Bush to Congress: Homeland security not a political issue
Showing a willingness to use the stick along with the carrot, President Bush Wednesday amended previous pledges to cooperate with Congress on fashioning the new Homeland Security Department with a warning that he will take his vision for the agency to the voters.
"Once I propose it, I'm going to take my case beyond Washington to ... the real influence peddlers of America-that's the American people, the people ... who've got the capacity to inform their members of Congress or the Senate [of] their opinion," Bush said.
The president spoke in the White House Indian Treaty Room, where he convened the first meeting of his new Homeland Security Advisory Council, a panel of individuals from outside the administration tasked to advise Bush on homeland defense.
White House Press Secretary Ari Fleischer Wednesday indicated the group will also lobby Congress to help get legislation establishing the agency passed. Bush added that he would seek to defuse Capitol Hill turf battles by trying to "remind the members of Congress that this is not a political issue," but "an American issue."
The president Wednesday afternoon also planned to meet with the chairmen and ranking members of House and Senate committees with potential purview over portions of the new department. Fleischer said Bush indicated that he would seek cooperation among the committee leaders in forming the agency, but he indicated the president would not try to influence the manner in which Congress considers the issue.

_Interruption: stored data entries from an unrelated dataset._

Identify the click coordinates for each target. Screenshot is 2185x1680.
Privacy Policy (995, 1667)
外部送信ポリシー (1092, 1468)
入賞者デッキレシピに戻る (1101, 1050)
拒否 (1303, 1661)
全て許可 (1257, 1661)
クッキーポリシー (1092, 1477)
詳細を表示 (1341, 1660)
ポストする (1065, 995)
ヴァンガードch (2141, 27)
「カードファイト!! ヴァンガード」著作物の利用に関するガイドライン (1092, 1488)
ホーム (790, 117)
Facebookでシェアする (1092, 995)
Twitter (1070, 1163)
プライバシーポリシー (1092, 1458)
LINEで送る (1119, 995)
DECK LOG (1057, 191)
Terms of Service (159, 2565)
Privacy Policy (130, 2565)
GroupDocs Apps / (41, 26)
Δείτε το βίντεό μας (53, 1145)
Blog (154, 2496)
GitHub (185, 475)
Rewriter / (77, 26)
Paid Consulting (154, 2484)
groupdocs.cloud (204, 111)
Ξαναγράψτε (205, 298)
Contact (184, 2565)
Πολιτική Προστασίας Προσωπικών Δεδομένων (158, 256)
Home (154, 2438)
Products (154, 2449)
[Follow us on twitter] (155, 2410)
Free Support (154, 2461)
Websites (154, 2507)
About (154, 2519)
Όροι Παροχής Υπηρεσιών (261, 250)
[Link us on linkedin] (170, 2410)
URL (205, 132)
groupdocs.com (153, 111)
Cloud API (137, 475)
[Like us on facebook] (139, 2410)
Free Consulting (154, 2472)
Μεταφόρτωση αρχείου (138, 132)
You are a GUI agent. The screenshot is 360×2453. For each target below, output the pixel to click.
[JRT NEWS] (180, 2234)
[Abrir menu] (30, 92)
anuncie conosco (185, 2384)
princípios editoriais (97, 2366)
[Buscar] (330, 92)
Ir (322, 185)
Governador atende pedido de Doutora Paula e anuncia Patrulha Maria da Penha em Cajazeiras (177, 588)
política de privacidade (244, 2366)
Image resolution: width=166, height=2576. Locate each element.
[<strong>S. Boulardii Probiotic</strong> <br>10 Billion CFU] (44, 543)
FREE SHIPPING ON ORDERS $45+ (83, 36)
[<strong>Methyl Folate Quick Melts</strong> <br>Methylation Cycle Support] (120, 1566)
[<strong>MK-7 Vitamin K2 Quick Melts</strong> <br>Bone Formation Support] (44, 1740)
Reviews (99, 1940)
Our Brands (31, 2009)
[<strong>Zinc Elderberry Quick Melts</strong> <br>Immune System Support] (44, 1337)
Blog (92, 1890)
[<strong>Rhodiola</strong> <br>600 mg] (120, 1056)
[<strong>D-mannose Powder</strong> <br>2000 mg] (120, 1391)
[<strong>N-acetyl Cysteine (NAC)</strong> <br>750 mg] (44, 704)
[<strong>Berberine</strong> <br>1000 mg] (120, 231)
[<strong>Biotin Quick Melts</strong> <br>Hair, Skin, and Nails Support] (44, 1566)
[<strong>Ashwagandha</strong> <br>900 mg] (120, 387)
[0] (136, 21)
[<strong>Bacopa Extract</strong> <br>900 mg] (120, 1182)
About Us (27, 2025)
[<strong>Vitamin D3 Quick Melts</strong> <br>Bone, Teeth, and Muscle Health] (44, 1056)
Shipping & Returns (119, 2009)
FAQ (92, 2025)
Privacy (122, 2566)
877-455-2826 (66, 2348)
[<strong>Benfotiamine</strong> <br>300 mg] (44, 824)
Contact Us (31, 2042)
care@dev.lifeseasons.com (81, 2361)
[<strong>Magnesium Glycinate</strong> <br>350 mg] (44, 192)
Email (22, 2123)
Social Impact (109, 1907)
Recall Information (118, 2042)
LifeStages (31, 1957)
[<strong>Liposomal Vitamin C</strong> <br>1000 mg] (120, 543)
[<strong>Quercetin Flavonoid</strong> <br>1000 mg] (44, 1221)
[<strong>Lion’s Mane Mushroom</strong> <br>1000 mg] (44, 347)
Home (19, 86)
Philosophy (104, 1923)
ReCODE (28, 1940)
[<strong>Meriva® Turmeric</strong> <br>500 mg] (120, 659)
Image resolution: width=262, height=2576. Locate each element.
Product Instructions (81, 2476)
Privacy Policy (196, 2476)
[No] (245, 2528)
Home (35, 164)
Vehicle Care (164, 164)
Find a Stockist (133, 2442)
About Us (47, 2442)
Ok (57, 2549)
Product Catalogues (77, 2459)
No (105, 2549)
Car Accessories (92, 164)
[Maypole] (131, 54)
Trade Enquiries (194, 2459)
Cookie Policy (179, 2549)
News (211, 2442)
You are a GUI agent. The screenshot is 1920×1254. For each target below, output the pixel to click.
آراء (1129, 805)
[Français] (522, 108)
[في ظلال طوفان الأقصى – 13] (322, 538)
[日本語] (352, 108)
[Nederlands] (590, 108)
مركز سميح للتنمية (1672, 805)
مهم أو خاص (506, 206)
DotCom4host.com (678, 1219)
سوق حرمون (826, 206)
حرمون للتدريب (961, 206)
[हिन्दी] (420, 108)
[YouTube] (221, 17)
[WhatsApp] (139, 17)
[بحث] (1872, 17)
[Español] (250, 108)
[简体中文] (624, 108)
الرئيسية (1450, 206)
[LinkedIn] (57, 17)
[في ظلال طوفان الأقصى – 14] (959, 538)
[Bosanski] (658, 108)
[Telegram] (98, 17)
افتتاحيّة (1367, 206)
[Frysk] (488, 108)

In his remarks to the advisory group, Bush seemed eager to address concerns about current intelligence sharing between the FBI and CIA and about whether the new department will have sufficient means to scrutinize the intelligence it receives. The new agency needs "an analytical capacity" that can digest information from "throughout the government."
Bush asserted that the FBI and CIA are doing "a much better job" today of sharing information. And he expressed confidence that FBI Director Robert Mueller is "doing a good job" of changing the agency's central mission to one of preventing terrorist attacks.
Earlier Wednesday, Bush signed into law the $4.6 billion Public Health Security and Bioterrorism Response Act of 2002. The legislation authorizes new spending for grants to states, local governments and healthcare facilities for planning and preparedness while improving communication between public health officials and first responders and healthcare providers. The bill also makes available more drugs, vaccines and other medical supplies and reauthorizes the Prescription Drug User Fee Act through 2007.